Concept for Realtime-Units (PRUs)

  • SPI to adc/dac ⇾ use dedicated hardware and not bit-banging

    • bit-banging transfer takes 8 (DAC) - 12 (ADC) ticks per bit ⇾ so 192 ticks for 24 bit at best (DAC) and 384 ticks for 32 bit (ADC)

    • no PRU-Peripheral is utilizable for it

    • Host-SPI is accessible by PRU (~40 ticks read delay for <= 32-bit, writing should take 1 tick) ⇾ Buffered, FIFO, allows 4-32 bit words, max 48 MHz

    • CS-Pins need precise timing, or at least repeatable (same delay, equidistant), so at beginning of IRQ-Loop

      • no IRQ to synchronize transaction!

      • start of transaction on host-spi can be half a SPI-Clock-Cycle accurate (Start Request ⇾ CS Low)

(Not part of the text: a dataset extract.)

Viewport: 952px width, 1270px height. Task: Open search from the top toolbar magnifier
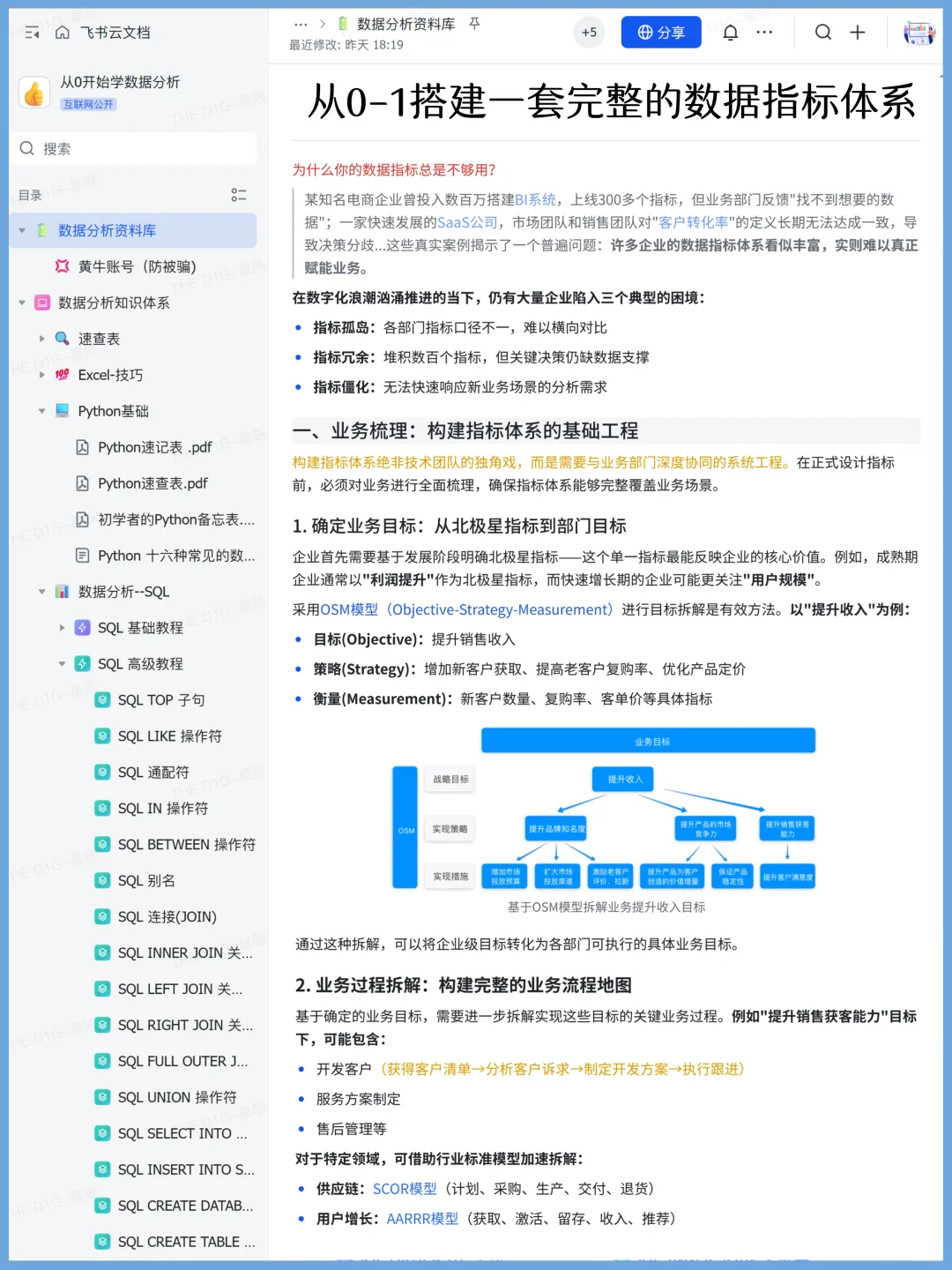click(823, 32)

      • CS Pin could be PRU-Controlled/Monitored-Pin

    • alternative: DAC needs no MISO, so one extra PIN would allow to talk to both ICs at the same time

      • clk can be shared and would be reduced to the lower one (ADC is slower and has longer registers, so improvement would be 1/3 less time)

  • GPIO to target

    • PRU-GPIO pin direction is controlled by host, in linux via device tree or alternatively via “cape-universal”

    • PRU can’t access host GPIO (i found no memory-mapping)

    • a trick would be to reduce PRU to an observer with his separate pins ⇾ linux can then program, control and listen on it’s own pins

    • one PRU could sample 16 bits with close to 100 MHz …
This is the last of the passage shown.